▶ [ТЕКСТ]:
Интуитивное знание во многом является аналогом пер­цептивного образа предыдущего уровня, но имеет ряд прин­ципиальных отличий. Оно связано с надситуативными пси­хическими процессами, с долговременной памятью, об­разным воображением и соответственно с опорой на про­шлый опыт. Если на предыдущем уровне развития перцепт, целостный многомодальный образ объекта, возможен лишь в ситуациях, внутри отдельных звеньев инстинктивного поведения, то интуитивное знание — надситуативное об­разование, проявляющееся в том числе посредством вооб­ражения.

Как и результаты отражения предыдущих уровней, ин­туитивное знание выступает именно как непосредственное «чувственное представление». Но если на сенсорном уров­не эта непосредственность связана с непосредственным «отпечатком» воздействующего раздражителя в нейрофи­зиологическом субстрате (т.е. фактором чисто физиологи­ческим), а на перцептивном — с объектной фиксацией, с процессом психофизиологическим, направляемым внима­нием, то на данном уровне к этому добавляется учет свя­зей, сопутствующих значимой стороне объекта, т.е. опре­деленный начальный уровень мышления.

На предыдущем уровне развития общеорганизующим началом жизнедеятельности являлись программы инстин­ктивного поведения, направляемые процессом сукцессивно-ситуативного внимания. На рассматриваемом уровне роль общеорганизующего начала выполняют предметные чув­ства — надситуативные эмоциональные явления, направ­ленные на потребностно значимые стороны соответствую­щих объектов (предметов потребностей), т.е. надситуатив­ные мотивационные отношения в их внутреннем (эмоцио­нальном) аспекте. С ними и связаны интуитивные процес­сы. Предметные чувства выполняют роль активизаторов вос­приятия по соответствующему направлению, позволяют высветить потребностно значимую сторону объекта. Они создают тот особый режим функционирования психики, при котором проявляются ее резервные возможности. На­помним, что на предыдущем перцептивном уровне осо­бый режим функционирования психики, обеспечивающий в собственно активной фазе деятельности способность к перцепту, инициируется эмоциональным началом сенсор­ных ключевых раздражителей.

Избирательный характер интуитивных проявлений («высвечивается» та или иная потребностно значимая сто­рона объекта) позволяет назвать данный уровень развития психики интуитивно-избирательным. Он наблюдается в филогенезе у некоторых высших животных (млекопитаю­щих и птиц). Необходимыми условиями этого уровня раз­вития являются память, воображение и элементарные фор­мы мышления, что предполагает наличие относительно развитой апперцепции — влияния на восприятие и соот­ветствующее ему поведение предыдущего опыта. Кроме того, интуитивно-избирательное отражение, связанное с пред­метными чувствами, предполагает и наличие их рефлек­сии (осознания).

▶ [ЗАДАНИЯ]:
1 – Назовите все необходимые условия интуитивно-избирательного уровня развития психики, которые указаны в тексте об интуитивном знании.
2 – Допишите текст об интуитивном знании, начиная сразу после его последнего предложения.

▶ [МАТЕРИАЛ]:
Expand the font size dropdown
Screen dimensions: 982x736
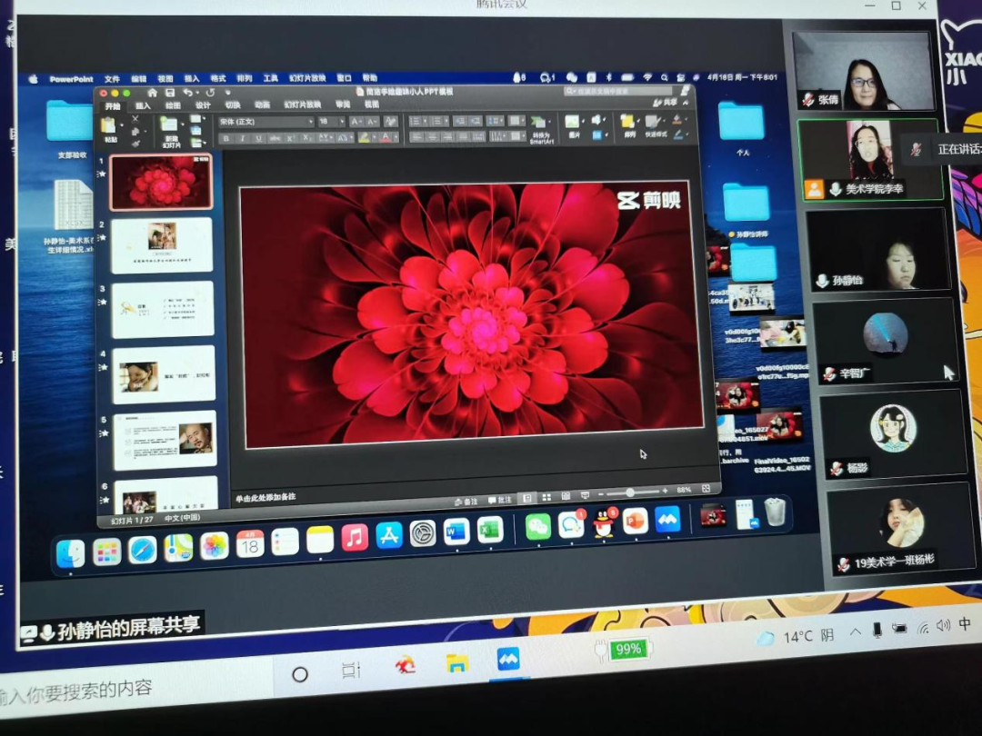tap(341, 121)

▶ [ОТВЕТЫ]:
1 – Память, воображение и элементарные формы мышления.

2 –
В структуре предметного чувства важное место занимает внимание. Предметное чувство можно представить как един­ство эмоционального начала и внимания (фиксационного начала), причем интенсивность первого определяет силу второго.

При переходе от ситуативного внимания к предметному чувству происходит инверсия ролей: эмоциональное начало становится ведущим в этом двуединстве. Можно сказать, что если на перцептивном уровне эмоция необходима для объек­тной фиксации, для внимания и функционально подчине­на именно связи с объектом, то в предметном чувстве, на­оборот, собственно связь функционально подчинена эмо­циональному началу, выступающему уже в главной роли. Возможность указанной инверсии связана с резким повы­шением интенсивности эмоциональной составляющей пред­метного чувства в сравнении с эмоциональным началом ситуативного внимания. В филогенезе это обусловлено про­грессивным развитием энергетики психического.

С повышением уровня развития животных резко возра­стает количество нейронов их нервных аппаратов, количе­ство синаптических связей и соответственно повышается энергетика психики, которая во многом определяет уро­вень жизнедеятельности. Очевидно, что от общего количе­ства нейронов и уровня их структурной организации зави­сит интенсивность генерируемых в рефлекторной деятельности вундтовских эмоциональных слияний. И если моно­тонная жизнедеятельность дождевого червя обеспечивает­ся функционированием десятков нейронов, а сложное ин­стинктивное поведение осы, контролируемое сукцессивно-ситуативным вниманием, — сотен нервных клеток, то энергетика психики высокоразвитых животных и человека неизмеримо повышается (нервная система человека насчи­тывает около 50 млрд нейронов).

Структура жизнедеятельности на рассматриваемом уров­не по своей внешней форме во многом аналогична той, что наблюдалась на предыдущем перцептивном уровне, но имеет несравненно более гибкое и пластичное выражение. Если на перцептивном уровне мы имеем цепь отдельных, субъектив­но не связанных рефлекторных актов, объединенных общим «биологическим смыслом» и направляемых слитным процес­сом сукцессивно-ситуативного внимания, то на данном уровне направляющим началом являются устойчивые надситуативные мотивы (предметные чувства), сопровождаемые множе­ством производных ситуативных эмоциональных явлений. Как видно, в обоих случаях выделяются ситуативные звенья, объе­диненные общенаправляющим началом. В то же время как структура деятельности в целом, так и содержание отдельных ее звеньев принципиально отличаются.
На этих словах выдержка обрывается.